→ **Ketentuan Tugas**
Salin tanpa perubahan bagian tulisan tentang Rumah Turi di bawah, mulai dari "Nongkrong di Oase-nya" sampai dengan "saja dengan kenalan.".

___ Teks Bacaan

Minggu, 16 Januari 2011

Nongkrong di Oase-nya Solo


Beberapa hari yang lalu, aku berkesempatan mampir ke sebuah boutique hotel di Solo, Rumah Turi. Bukannya mau nginep lho, secara rumahku saja masih di lingkungan Subosukawonosraten. Yah, cuma ada janjian ketemu saja dengan kenalan.
Oke, bukan soal janjian dengan temanku yang bakal aku ceritain di sini. Karena ngerti banget kan, pasti isinya cuma ngobrol ngalor ngidul nggak jelas. Aku pengen ngobrolin Rumah Turi-nya.
Dilihat dari luar, hotel ini sudah kliatan asri banget. Dan sesuai namanya, ada beberapa pohon turi ditanam di depan. Masuk pertama, kita diajak ke area publik yang kalo di rumah Jawa pasti fungsinya bakal sama dengan pendhopo. Ruangannya terbuka (tanpa pintu, maksudku), dengan view ke taman yang didominasi tumbuhan jenis rumput-rumputan yang sempat aku kira padi ternyata tumbuhan akar wangi. Di atas tanaman akar wangi tersebut dibangun rigging terbuka. Untuk special occasion, ternyata area tersebut difungsikan sebagai panggung. Pemanfaatan ruang yang cerdas banget, kan?
Kembali ke ‘pendhopo’, ada beberapa set meja kursi di sono. Tempatnya nggak pernah benar-benar sepi, karena selama beberapa jam aku nongkrong, ada saja kelompok dan komunitas kecil yang ngobrol sambil menikmati minuman. Setelah tanya-tanya, ternyata Rumah Turi memang cuma menyediakan minuman dan menu sarapan serta snack. Hotel ini nggak neko-neko, karena pengoperasian pantry bisa dilakukan staf yang mana saja. Sedang jika punya resto, mereka musti siap dengan chef serta asisten-asistennya.

______
___ Data Mentah

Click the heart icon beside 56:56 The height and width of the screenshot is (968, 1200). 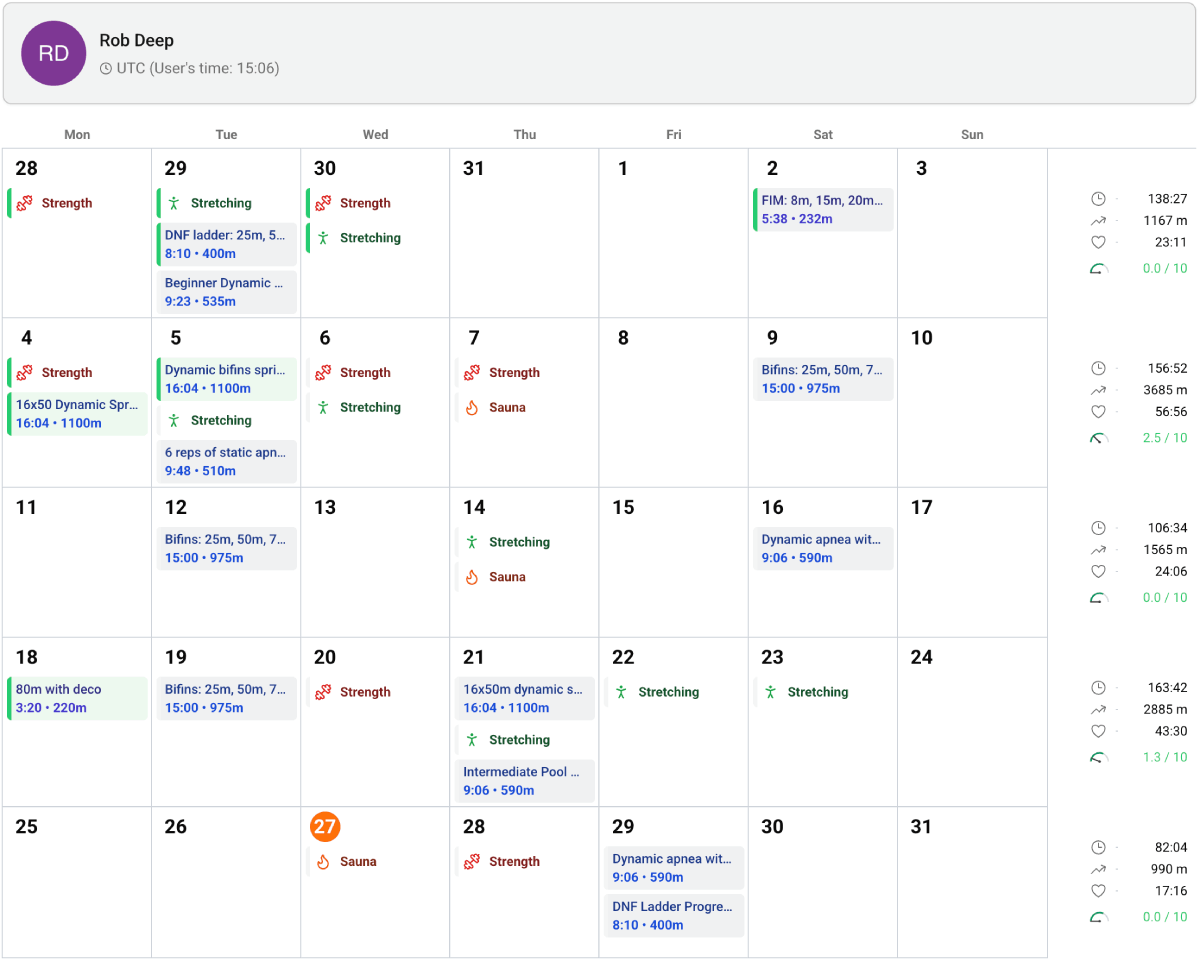(x=1098, y=411)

______

→ **Hasil di Bawah**
Nongkrong di Oase-nya Solo


Beberapa hari yang lalu, aku berkesempatan mampir ke sebuah boutique hotel di Solo, Rumah Turi. Bukannya mau nginep lho, secara rumahku saja masih di lingkungan Subosukawonosraten. Yah, cuma ada janjian ketemu saja dengan kenalan.